An Itô process $X$ is a process such that:

\[X_t = X_0 + \int_0^t a_udu + \int_0^t b_udW_u\]

where $a$ and $b$ are $\mathcal{F}_t$-adapted, continuous at left and $\int_0^t a_u^2 du < \infty$.

$\int_0^t b_udW_u$ is an Itô integral.

Intuitively, an Itô process is a process whose value depends on a trend (drift) and a random parameter (volatility). In other words, $X = X_0 + M + A$ where $X_0$ is the initial value, $M$ is a martingale (includes volatility) and $A$ is the anticipated value (includes drift).

Lemma

The lemma’s main idea is that a smooth function of an Itô process is again an Itô process, with the same Wiener process.

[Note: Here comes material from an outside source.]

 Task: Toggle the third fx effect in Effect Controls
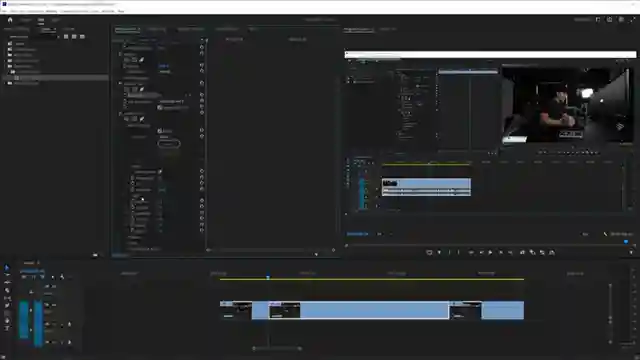(x=120, y=113)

Let $X$ be an Itô process and $f$ a smooth function (i.e. of class $\mathcal{C}^2$), then:

\[df(X_t, t) = \frac{\partial f}{\partial t}(X_t,t)dt + \frac{\partial f}{\partial x}(X_t,t)dX_t + \frac{1}{2} \sigma_t^2 \frac{\partial^2f}{\partial x^2}(X_t,t)(dX_t)^2\]

Using $dX_t = \mu_tdt + \sigma_tdB_t$:

\[df(X_t, t) = \frac{\partial f}{\partial t}(X_t,t)dt + \frac{\partial f}{\partial x}(X_t,t)(\mu_tdt + \sigma_tdB_t) + \frac{1}{2} \sigma_t^2 \frac{\partial^2f}{\partial x^2}(X_t,t)dt\] \[df(X_t, t) = \Big( \frac{\partial f}{\partial t}(X_t,t)+ \frac{\partial f}{\partial x}(X_t,t)\mu_t + \frac{1}{2} \sigma_t^2 \frac{\partial^2f}{\partial x^2}(X_t,t) \Big) dt + \frac{\partial f}{\partial x}(X_t,t)\sigma_tdB_t\]

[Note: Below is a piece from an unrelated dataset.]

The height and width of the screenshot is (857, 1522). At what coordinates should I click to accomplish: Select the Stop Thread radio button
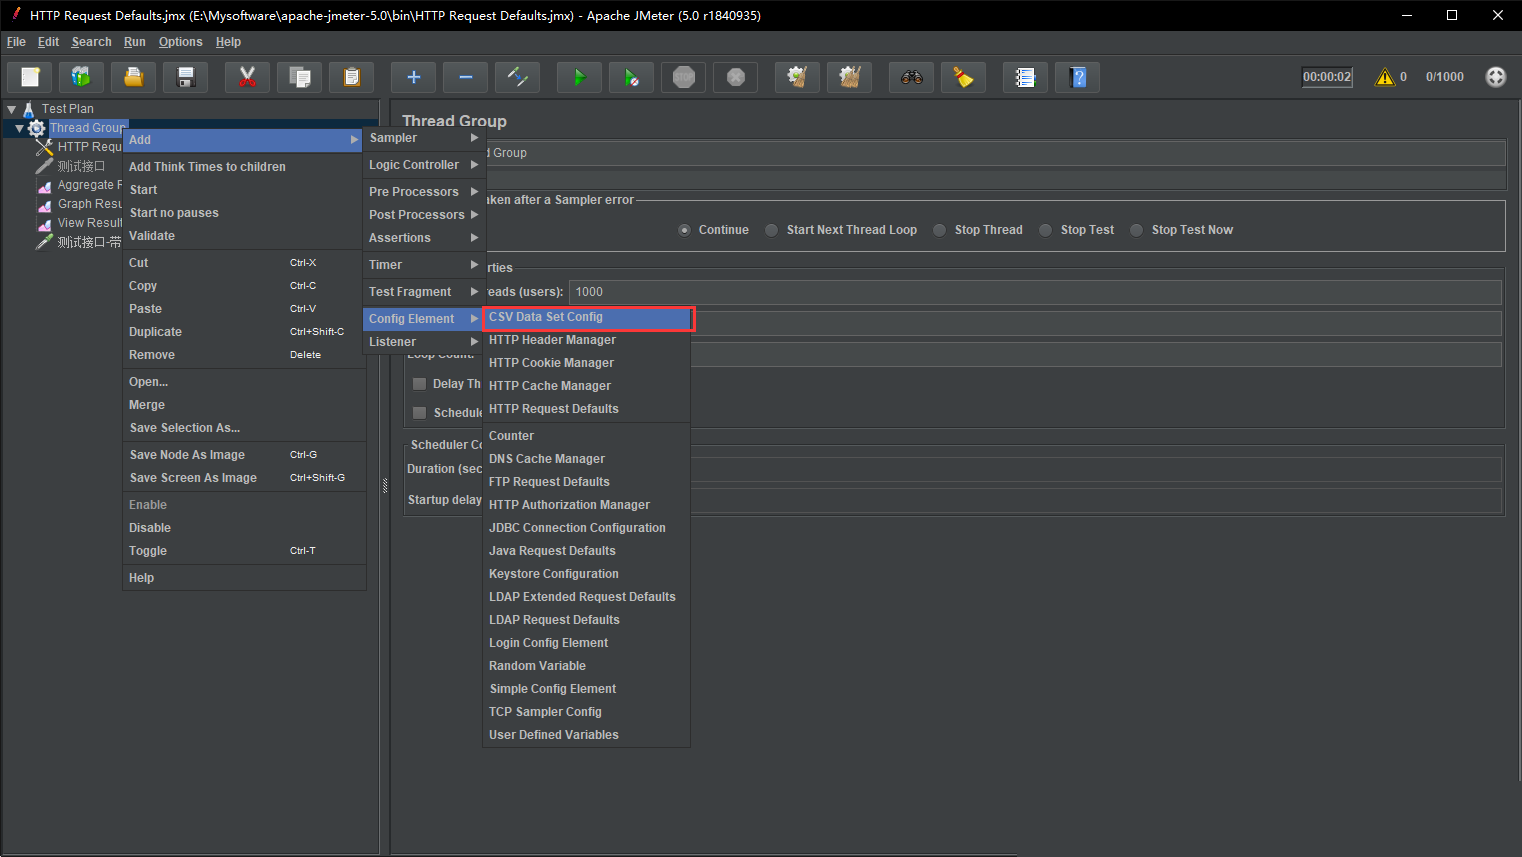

Notes on the quadratic variation

$(dX_t)^2$ is the quadratic variation of the process $X_t$ (noted $[X_t]$), i.e. the sum of all squared variations:

\[[X_t] = \lim_{||P|| \to 0} \sum_{k=1}^{n}(X_{t_k}-X_{t_{k-1}})^2\]

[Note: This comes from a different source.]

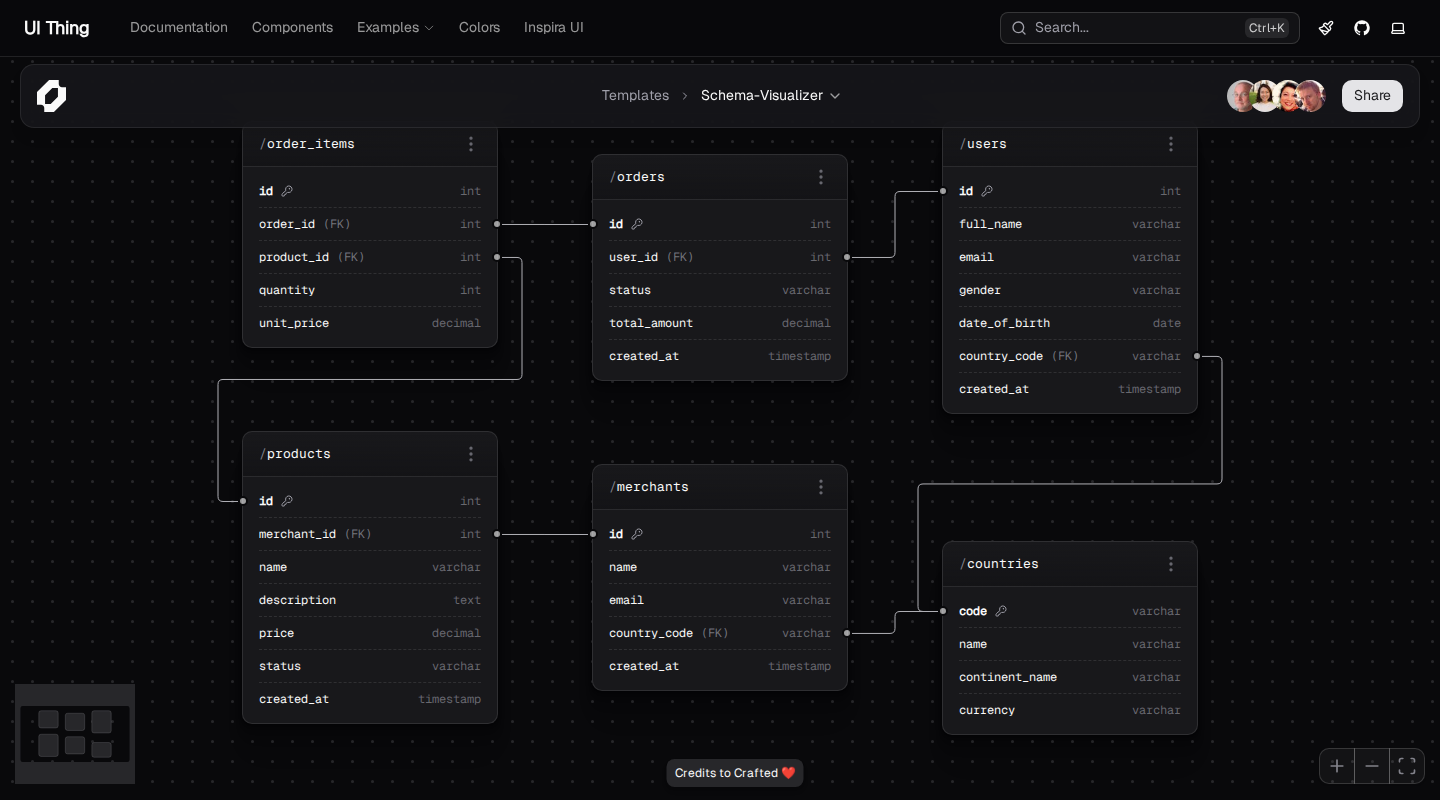
Task: Open the countries table three-dot menu
Action: (x=1171, y=564)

$P$ is the partition and $||P||$ is the mesh, i.e. the longest of the subinterval.

When $dX_t$ is defined as in $(E)$, we have:

\[(dX_t)^2 = (\mu_tdt + \sigma_tdB_t)^2 = \mu_t^2(dt)^2 + 2\mu_t \sigma_t dt dB_t + \sigma_t^2(dB_t)^2\]

(1) $(dt)^2 = 0$. $dt \sim \frac{1}{N}$ so $(dt)^2 \sim \frac{1}{N^2}$ which tends fast to $0$ when $N \to +\infty$ (continuous time).

(2) $(dB_t)^2 = dt$. Proof (page 11) showing that $(B_t)^2 = t$.

(3) $dB_tdt = 0$. Since $(dB_t)^2 = dt$ as seen previously, we have $dB_tdt = (dt)^{3/2}$. We come to the result using the same reasoning as in (1).